西行は25歳頃に僧として出家した後、30歳頃からの30年程度を、高野山に生活の拠点を置いていたと言われる。高野山は、空海が開いた真言宗の総本山でもある。しかし西行は、生涯にわたって高野山の教団に組み込まれた訳ではなく、前述したように、真言宗のライバルとも言える天台宗の慈円などとも交流を持っていた。そして60歳を超えてからは伊勢に移る。伊勢は、伊勢神宮で知られるように、神道の重要な聖地である。伊勢での西行は、伊勢神宮の神官たちの和歌の指導を行なっていたようだ。
天台宗の僧によって神仏習合の書「曜天記」が記されたのは、西行が生きた時代と同時代でもある。西行も自らの和歌の中で、日本語と、日本文化を育んだ空間を用いながら、グローバルな思想である仏教と、日本古来の信仰である神道の融合を試みていたとも言われる。

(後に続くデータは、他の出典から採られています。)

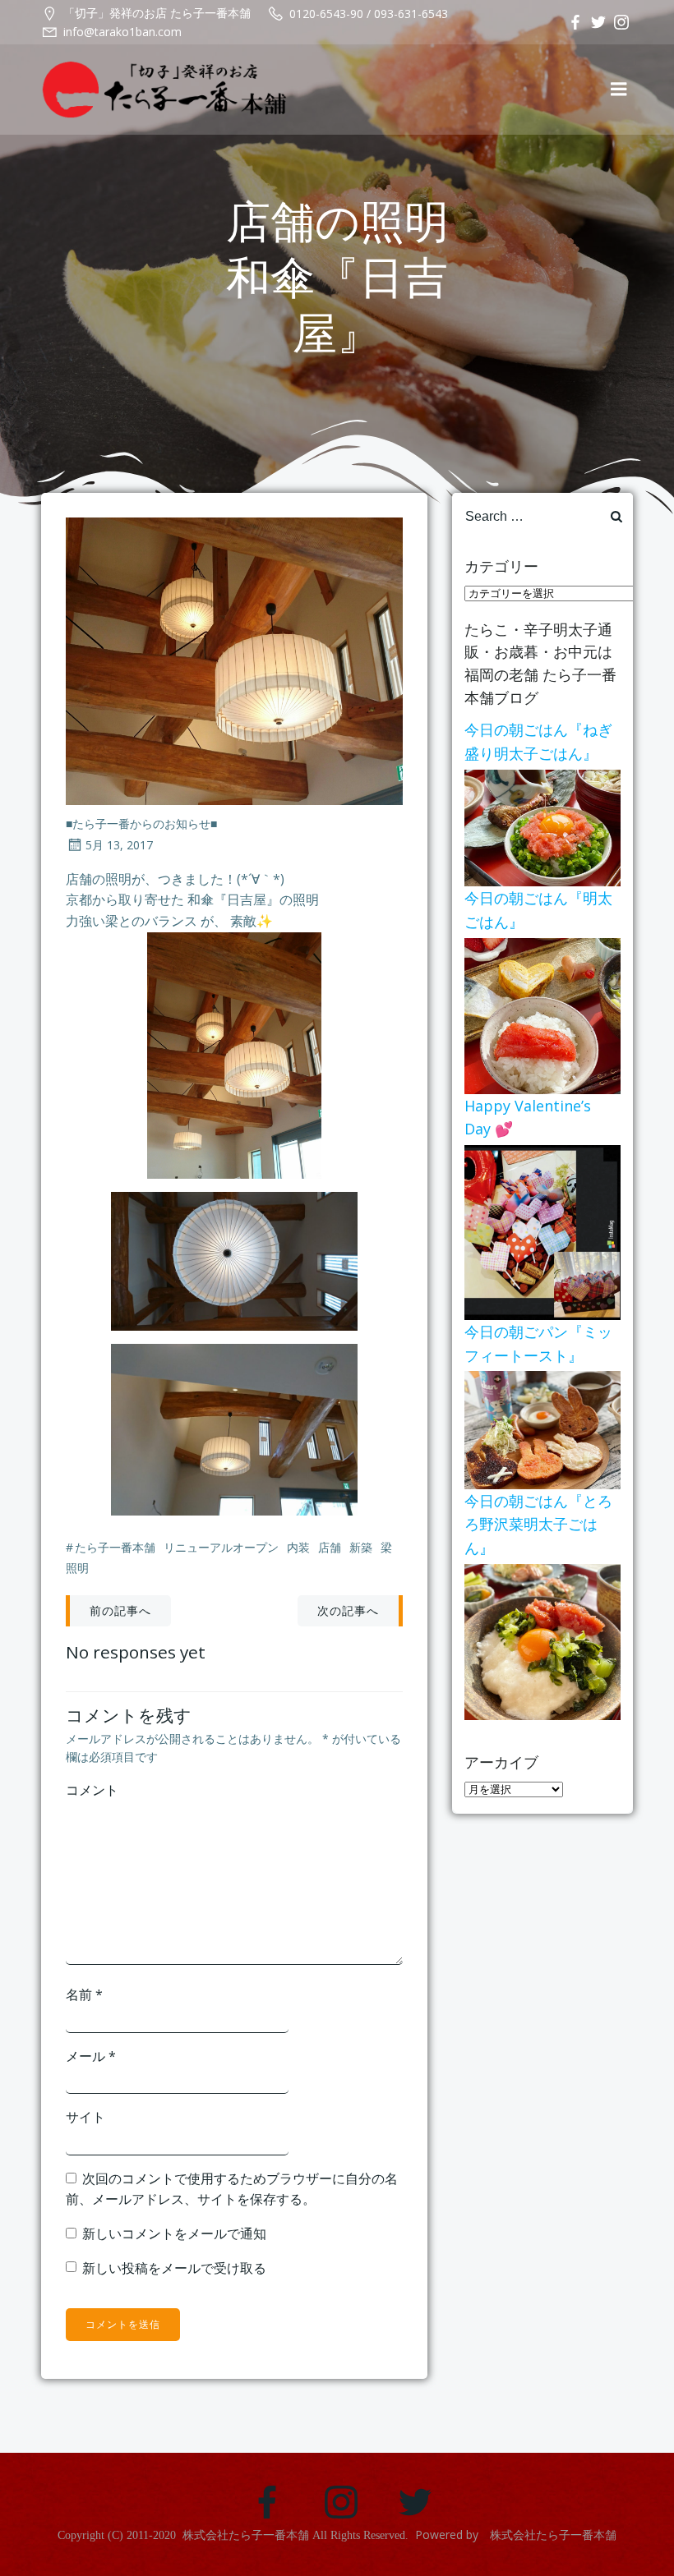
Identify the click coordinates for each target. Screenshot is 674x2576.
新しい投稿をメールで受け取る (174, 2268)
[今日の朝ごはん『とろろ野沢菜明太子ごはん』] (542, 1640)
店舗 (329, 1547)
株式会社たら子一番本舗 (245, 2535)
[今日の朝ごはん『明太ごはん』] (542, 1014)
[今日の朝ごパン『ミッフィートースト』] (542, 1428)
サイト (85, 2117)
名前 (84, 1994)
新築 (360, 1547)
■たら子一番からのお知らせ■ (141, 823)
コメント (92, 1790)
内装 (298, 1547)
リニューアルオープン (221, 1547)
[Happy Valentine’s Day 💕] (542, 1231)
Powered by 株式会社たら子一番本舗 (515, 2534)
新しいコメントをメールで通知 (174, 2233)
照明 (77, 1568)
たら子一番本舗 (115, 1547)
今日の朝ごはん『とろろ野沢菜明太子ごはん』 (538, 1524)
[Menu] (619, 90)
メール (91, 2056)
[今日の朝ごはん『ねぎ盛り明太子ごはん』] (542, 826)
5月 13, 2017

僧でもある西行が、伊勢に暮らし、神官たちと積極的に交わっていたという点からも、神と仏の融合に対する西行の姿勢が伺えるのではないだろうか。
また、晩年の西行は、それまでに詠んできた歌の中から、秀れた歌を選び、伊勢神宮に奉納するという事業を行なっている。
このような西行の一連の行動が、仏教と神道を結びつける「本地垂迹思想」を推進する結果となり、神道と仏教が共存する上で西行が果たした歴史的役割は大きい、とも言われる。
これまで見たように、賢治の足跡を辿ると、西行や最澄、芭蕉などが登場することにも、不思議な縁が感じられ、同時に、西行自身が、これまで文章の中で何度も取り上げてきた日本の神仏習合という信仰の成立に多大な影響を及した人物と言われていることにも、不思議な縁を感じる。
西行が晩年を過ごした伊勢は、宮沢賢治と父・政次郎が旅をした地でもある。